Ottawa:
30 square miles surrounded by reality
by
Robert LaFrance
Once in a while each of us hears
about something another person has said, and we say to ourselves: “Now why
didn’t I think of that?”
Such was the case when I heard a CBC
announcer (or possibly a common tater) say that our national capital is “thirty
square miles surrounded by reality”. I am sure the ‘reality’ part might be
questioned, but one thing at a time.
Only one day after I heard the above
statement, someone else – no doubt a cynic – said: “Politicians should wear
shock collars that go off every time they tell a lie.”
Hold on now! Many persons would
object if someone put a shock collar on his dog, so why is it okay for a
politician to wear one?
The reason for all this thinking
(and my head hurts now) about politics is that, for the past month or so, one
of the television channels I watch, CHCH in Hamilton where I used to live, has
shown nothing but election ads.
You know what I mean. “We’re going
to stop government waste!” thunders the Liberal Party, but they never seem to
finish that sentence, which, as we know, would be: “…and carry out our own
waste management program.”
We all roar about government waste,
but do we really understand how much money is wasted by these people? It is
said that a cancelled ‘gas plant’ project near Toronto cost Ontario taxpayers
one billion dollars. Next time you drive by a food bank or a homeless person,
think about that figure. Mirabel airport near Montreal was even more expensive,
and Chretien’s cancelling the big helicopter contract when he took over from
Mulroney, what did that cost? $550 million, that’s what. The original estimate
for Point Lepreau was $455 million and it cost $1.5 billion.
I’d continue, but I have to eat
soon.
*****************************
I have now sent letters to the New
Brunswick government and the Opposition Liberals, as well as to the candidates
for the NDP and the Green Party, and it’s all about spin-doctoring.

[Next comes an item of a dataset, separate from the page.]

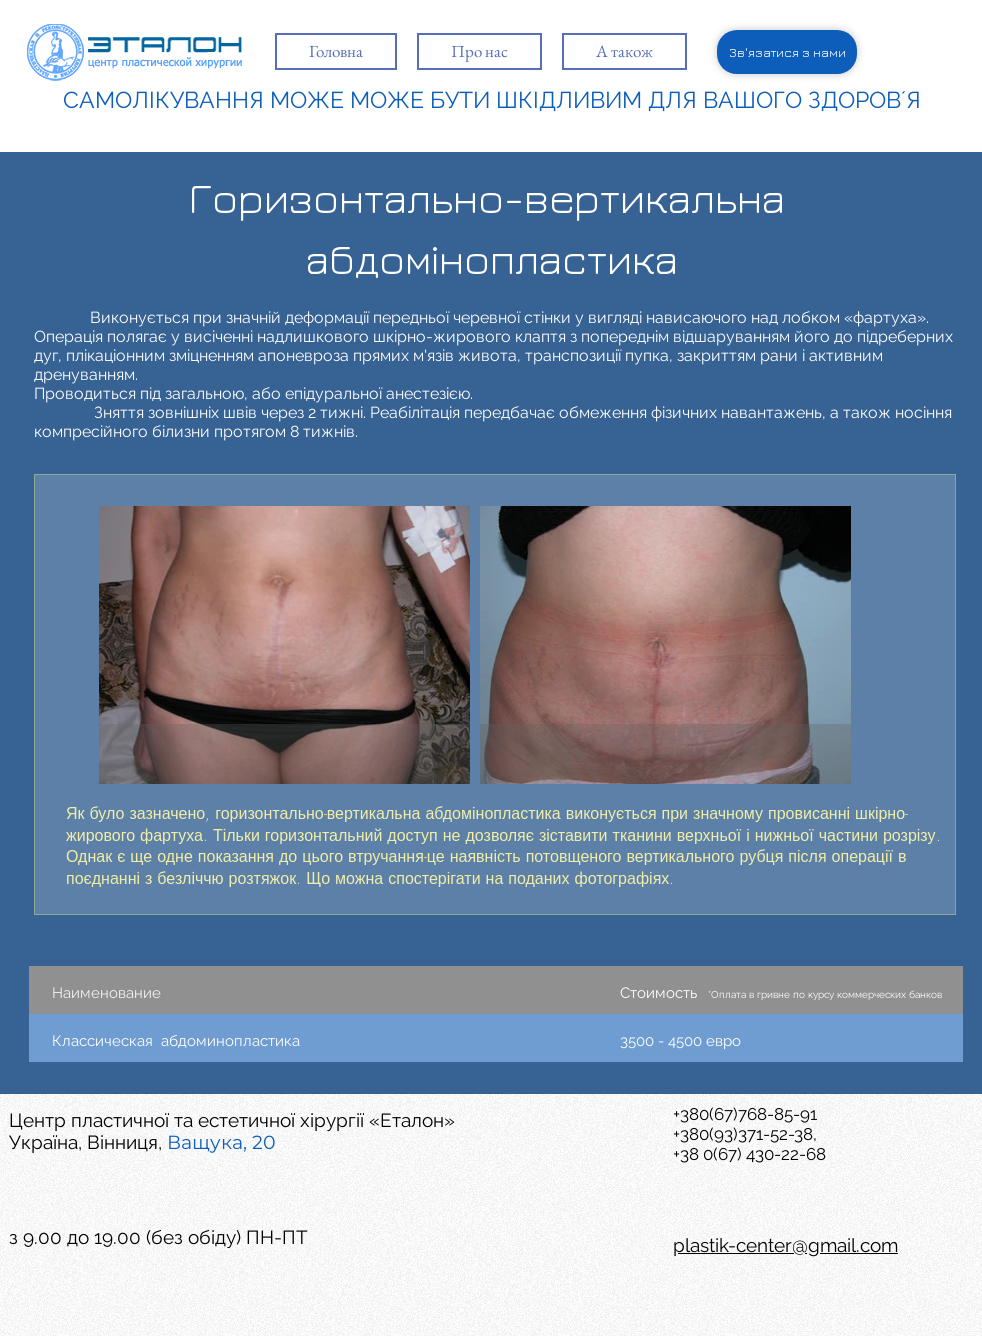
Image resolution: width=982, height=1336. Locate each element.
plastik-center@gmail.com (785, 1245)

You will have noticed that the
government occasionally produces A PLAN on this subject or that minutes later
the other parties will meet with the media who are all too willing to print
their opinions. (Yes, the word ‘media’ is plural, as are ‘bacteria’ and
‘data’.)
Here’s my idea: Why not have the
government be heard from AFTER the opposition parties have had their say? And
why haven’t their highly paid spin doctors
thought of this? So far the only thing they have thought of is to have
the government release A PLAN late Friday afternoon so as to miss the major
broadcasts.
Here’s how my idea would work: On
Monday the government announces that on the following Friday they will be
releasing ‘A Plan to Stop Obesity in Brook Trout’. In minutes all the
opposition parties will go to the media and say that it’s a terrible plan. It’s
“too little, too late” and “the government gave in to the big trout companies”
and things like that.
Then on Friday, as promised,
the government comes out with THE PLAN which by that time they have overhauled
and tweaked, thanks to all that constructive criticism from the other parties.

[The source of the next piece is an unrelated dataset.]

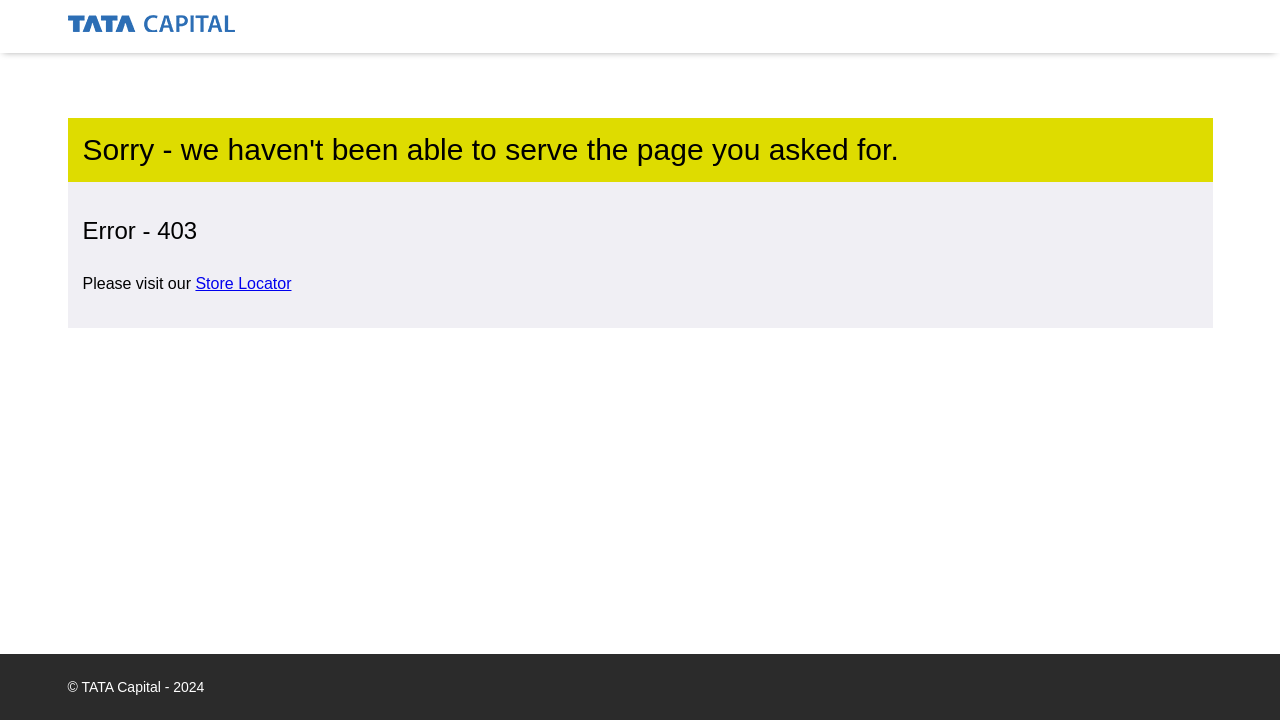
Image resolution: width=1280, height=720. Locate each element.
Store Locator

And that’s it. Simple as a church mouse playing a Beethoven symphony on the
organ.
************************
I
(and you) have railed away about all the medicines now available to treat
illnesses we didn’t know we had, or didn’t know existed, and it’s only going to
get worse. I think the only defence against this sort of thing – which might be
called ‘hypochondria catering’ is to come up with our own set of medical conditions
and then make up some sort of pill for it. The most obvious condition that
comes to mind is one we all need
treatment for now and then. It’s called ‘stunned’.
Changing
subject, it’s time we males stepped up and started to make formal complaints about
sexism toward us. Driving to Grand Falls, I always notice the yellow signs that
warn us that a moose might choose there to cross the Trans Canada Highway. You
will notice that the moose on the sign always has antlers; don’t cow moose ever
need to cross the road? Chickens do.
Another
example of this is the phrase ‘Old Man Winter’. This is not only sexism, but
ageism, because there’s an insult toward males in there as well as an insult
toward OLD males. Now that I’m 66, I resent it. I cry myself to sleep every
night, but come to think of it, that is because of the rolling pin bruises.
I
didn’t realize the power I had until I wrote the story about Roger Pelkey’s
trip to Israel and mentioned some of the things he said about the Dead Sea. The
only thing is, I wrote “The Black Sea” which means that, with the stroke of a
pen, I moved an entire body of water from somewhere over near Turkey to a
little area between Israel and Jordan. This is power.